Intorno alle 18 di domenica il sindaco Stefano Sertoli, berretto frigio in testa, s’è preso coraggio, ha riunito gli aranceri e ha dato la “notizia” che ormai stava circolando da più di un paio d’ore sui telefonini del popolo in battaglia, non foss’altro che il Governatore della Regione Alberto Cirio s’era già sbilanciato su tutti i media: “Carnevali sospesi causa Coronavirus”. Ma anche scuole chiuse, biblioteche chiuse, teatri chiusi. Tutto chiuso.

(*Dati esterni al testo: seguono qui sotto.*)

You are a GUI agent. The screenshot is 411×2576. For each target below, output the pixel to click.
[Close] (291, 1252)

“E’ da sabato, intorno alle 17 che siamo in contatto con tutte le autorità proposte (Prefettura, Regione, Protezione civile e Asl) - ha sottolineato Sertoli in conferenza stampa- Mi avevano anche chiamato in Prefettura e poi l’incontro è saltato. Per l’uscita della Mugnaia ci avevano dato il via libera, salvo possibili contrordini che fossero arrivati da Roma, contrordini che non sono arrivati motivo per cui la serata si è svolta regolarmente. Solo intorno a domenica a mezzogiorno sono cominciate a circolare notizie informali secondo cui si sarebbero potute annullare tutte le manifestazioni...”.
Da qui l’ordinanza e la fine del Carnevale di Ivrea, con un’unica giornata di battaglia.

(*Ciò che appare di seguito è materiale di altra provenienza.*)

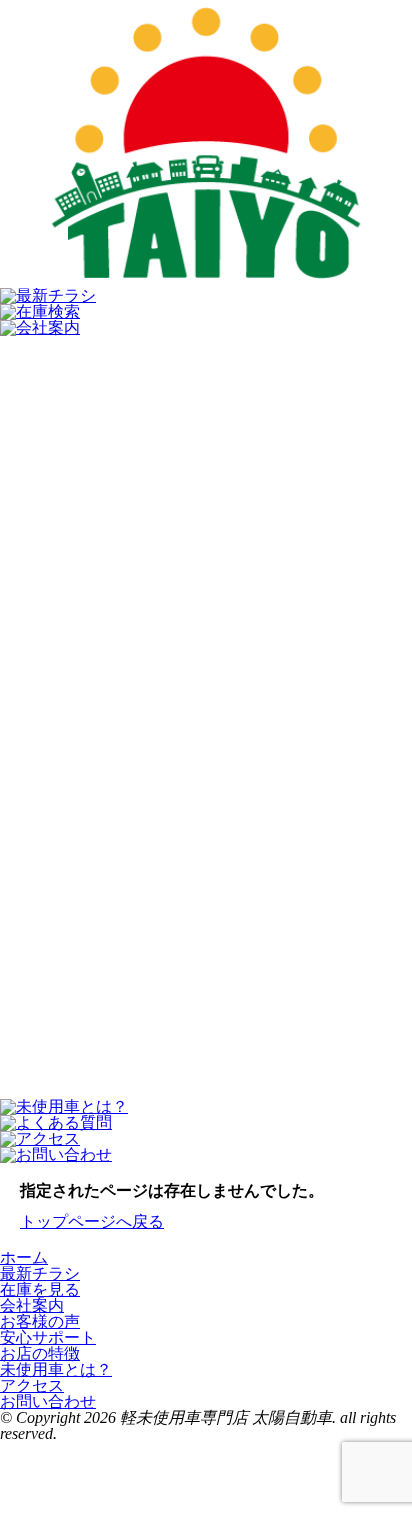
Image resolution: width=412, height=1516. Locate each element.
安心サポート (48, 1337)
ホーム (24, 1257)
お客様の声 (40, 1321)
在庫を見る (40, 1289)
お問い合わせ (48, 1401)
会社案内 (32, 1305)
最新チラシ (40, 1273)
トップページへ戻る (92, 1221)
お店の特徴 (40, 1353)
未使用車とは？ (56, 1369)
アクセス (32, 1385)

Un anno bisesto in tutto i sensi.
Piangevano tutti domenica scorsa in Municipio e la vezzosa mugnaia, giunta a fine manifestazione, più di altri. Perchè non c’è dubbio che sia lei ad aver pagato più di tutti un tributo altissimo. E non è bastato lo scarlo improvvisato dagli Ufficiali. E non basteranno le parole.

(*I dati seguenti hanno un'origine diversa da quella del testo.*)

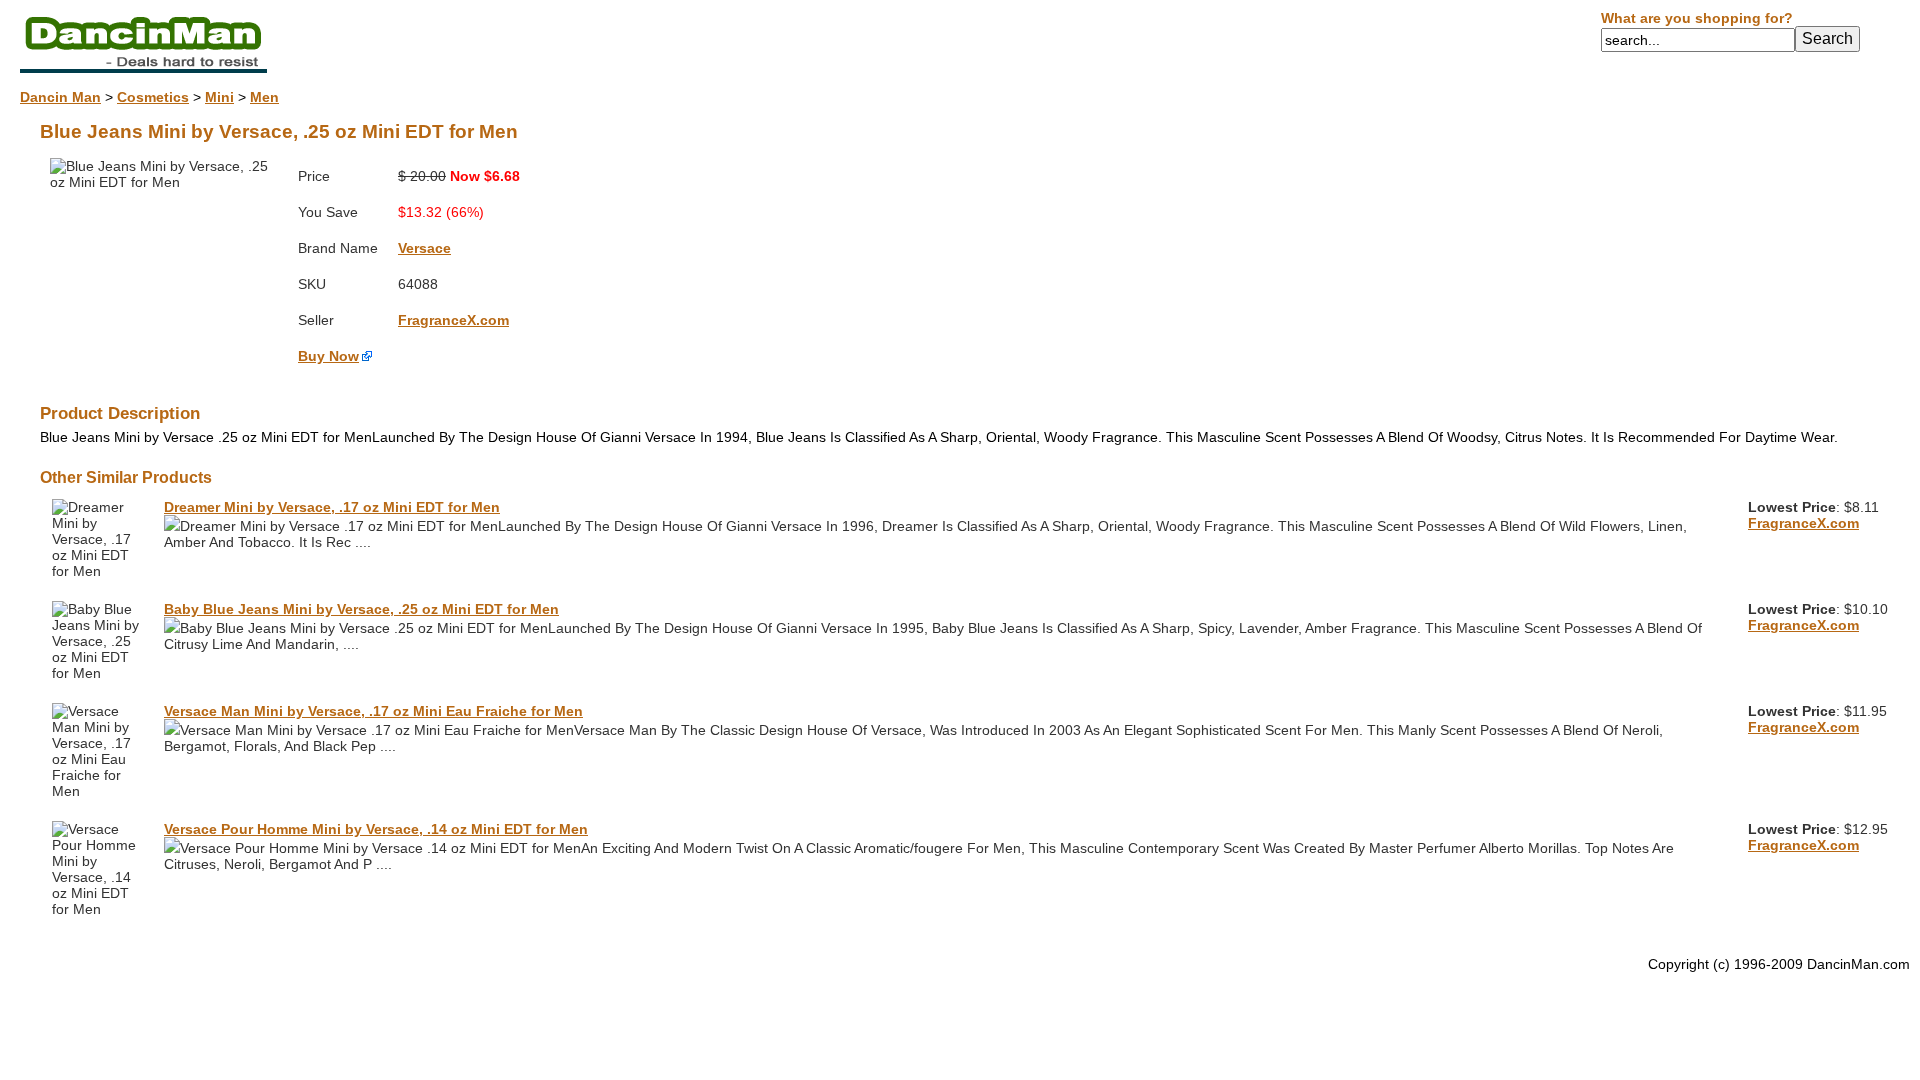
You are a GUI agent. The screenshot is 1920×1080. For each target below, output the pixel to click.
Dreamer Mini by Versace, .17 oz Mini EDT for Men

“Chi in questi due giorni ha incrociato anche solo per pochi istanti il suo sorriso e i suoi occhi carichi di amore verso la città ha potuto cogliere la straordinaria forza e il coraggio di Paola - ha poi scritto la Fondazione - L’energia trasmessa durante l’uscita di sabato sera, la passione coinvolgente della sua prima uscita a piedi, ma soprattutto l’estrema dignità e la forza con cui nella giornata di domenica ha sfilato per la città, quando già circolavano voci su una chiusura anticipata della manifestazione, hanno permesso a tutto il popolo eporediese di ammirare le virtù di una donna che ha dimostrato di personificare in modo impeccabile la nostra Violetta...”.
Nella Storia
E’ la terza volta che il Carnevale viene sospeso. La prima, nel 1824, per la more del Re Vittorio Emanuele I.
La seconda, esattamente 60 anni fa, quando nel bel mezzo della festa, arrivò la notizia della morte di Adriano Olivetti e la città si vestì a lutto. In lacrime anche la Mugnaia Romana Bonfiglioli Bartolini, il Generale Ermanno Ozino e il sostituto Mario Piatti.
Il Carnevale infine non si è celebrato durante la prima (1916/1918) e la seconda guerra mondiale (1941/1956), in occasione della Guerra d’Africa (1936), per la crisi economica del 1920 e nel 1918 causa un evento cinematografico a Torino.